(WORK ORDER) Produce an exact copy of the line containing "privacy policy (403, 2337)" and of every line after it in the material below, ending with the final line.

(DATA)

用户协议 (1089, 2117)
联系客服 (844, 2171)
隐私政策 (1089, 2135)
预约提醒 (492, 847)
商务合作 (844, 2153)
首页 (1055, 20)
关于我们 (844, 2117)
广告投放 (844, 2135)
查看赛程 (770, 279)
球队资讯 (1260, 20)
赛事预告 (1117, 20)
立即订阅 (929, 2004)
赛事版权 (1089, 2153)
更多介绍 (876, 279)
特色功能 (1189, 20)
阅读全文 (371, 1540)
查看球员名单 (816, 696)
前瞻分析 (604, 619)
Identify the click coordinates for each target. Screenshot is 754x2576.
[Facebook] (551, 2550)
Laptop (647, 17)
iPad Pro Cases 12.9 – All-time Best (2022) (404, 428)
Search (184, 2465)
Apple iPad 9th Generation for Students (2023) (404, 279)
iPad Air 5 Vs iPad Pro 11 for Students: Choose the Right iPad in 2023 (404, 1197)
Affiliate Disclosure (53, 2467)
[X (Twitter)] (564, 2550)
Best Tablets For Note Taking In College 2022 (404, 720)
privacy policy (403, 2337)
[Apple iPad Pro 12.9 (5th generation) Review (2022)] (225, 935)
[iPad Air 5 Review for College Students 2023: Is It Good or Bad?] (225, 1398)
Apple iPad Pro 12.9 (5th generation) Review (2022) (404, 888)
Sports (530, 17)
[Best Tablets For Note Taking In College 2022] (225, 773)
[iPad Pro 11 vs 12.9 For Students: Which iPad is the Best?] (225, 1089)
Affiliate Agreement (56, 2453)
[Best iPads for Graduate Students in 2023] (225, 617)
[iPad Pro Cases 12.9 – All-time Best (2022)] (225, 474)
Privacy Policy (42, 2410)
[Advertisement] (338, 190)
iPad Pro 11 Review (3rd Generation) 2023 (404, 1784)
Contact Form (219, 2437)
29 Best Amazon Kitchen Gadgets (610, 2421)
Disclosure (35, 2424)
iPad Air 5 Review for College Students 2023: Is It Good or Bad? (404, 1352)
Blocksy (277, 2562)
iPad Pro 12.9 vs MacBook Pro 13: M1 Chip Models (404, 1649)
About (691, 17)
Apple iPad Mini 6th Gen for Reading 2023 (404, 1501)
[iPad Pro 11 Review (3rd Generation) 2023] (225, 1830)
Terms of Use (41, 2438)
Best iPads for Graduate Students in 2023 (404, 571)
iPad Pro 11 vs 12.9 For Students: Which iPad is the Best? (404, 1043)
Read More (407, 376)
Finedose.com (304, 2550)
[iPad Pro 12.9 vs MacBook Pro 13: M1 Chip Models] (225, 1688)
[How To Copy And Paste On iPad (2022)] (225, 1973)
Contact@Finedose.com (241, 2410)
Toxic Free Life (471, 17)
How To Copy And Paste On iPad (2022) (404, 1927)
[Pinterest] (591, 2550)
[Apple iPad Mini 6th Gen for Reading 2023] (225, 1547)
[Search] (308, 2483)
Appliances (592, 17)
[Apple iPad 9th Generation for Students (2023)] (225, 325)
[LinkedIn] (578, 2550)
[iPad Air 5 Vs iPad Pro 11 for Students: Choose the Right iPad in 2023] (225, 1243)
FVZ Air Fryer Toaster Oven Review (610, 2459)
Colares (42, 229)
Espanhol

(WRITTEN SOLUTION)
privacy policy (403, 2337)
[Apple iPad Pro 12.9 (5th generation) Review (2022)] (225, 935)
[iPad Air 5 Review for College Students 2023: Is It Good or Bad?] (225, 1398)
Apple iPad Pro 12.9 (5th generation) Review (2022) (404, 888)
Sports (530, 17)
[Best Tablets For Note Taking In College 2022] (225, 773)
[iPad Pro 11 vs 12.9 For Students: Which iPad is the Best?] (225, 1089)
Affiliate Agreement (56, 2453)
[Best iPads for Graduate Students in 2023] (225, 617)
[iPad Pro Cases 12.9 – All-time Best (2022)] (225, 474)
Privacy Policy (42, 2410)
[Advertisement] (338, 190)
iPad Pro 11 Review (3rd Generation) 2023 (404, 1784)
Contact Form (219, 2437)
29 Best Amazon Kitchen Gadgets (610, 2421)
Disclosure (35, 2424)
iPad Air 5 Review for College Students 2023: Is It Good or Bad? (404, 1352)
Blocksy (277, 2562)
iPad Pro 12.9 vs MacBook Pro 13: M1 Chip Models (404, 1649)
About (691, 17)
Apple iPad Mini 6th Gen for Reading 2023 (404, 1501)
[iPad Pro 11 Review (3rd Generation) 2023] (225, 1830)
Terms of Use (41, 2438)
Best iPads for Graduate Students in 2023 (404, 571)
iPad Pro 11 vs 12.9 For Students: Which iPad is the Best? (404, 1043)
Read More (407, 376)
Finedose.com (304, 2550)
[iPad Pro 12.9 vs MacBook Pro 13: M1 Chip Models] (225, 1688)
[How To Copy And Paste On iPad (2022)] (225, 1973)
Contact@Finedose.com (241, 2410)
Toxic Free Life (471, 17)
How To Copy And Paste On iPad (2022) (404, 1927)
[Pinterest] (591, 2550)
[Apple iPad Mini 6th Gen for Reading 2023] (225, 1547)
[Search] (308, 2483)
Appliances (592, 17)
[Apple iPad 9th Generation for Students (2023)] (225, 325)
[LinkedIn] (578, 2550)
[iPad Air 5 Vs iPad Pro 11 for Students: Choose the Right iPad in 2023] (225, 1243)
FVZ Air Fryer Toaster Oven Review (610, 2459)
Colares (42, 229)
Espanhol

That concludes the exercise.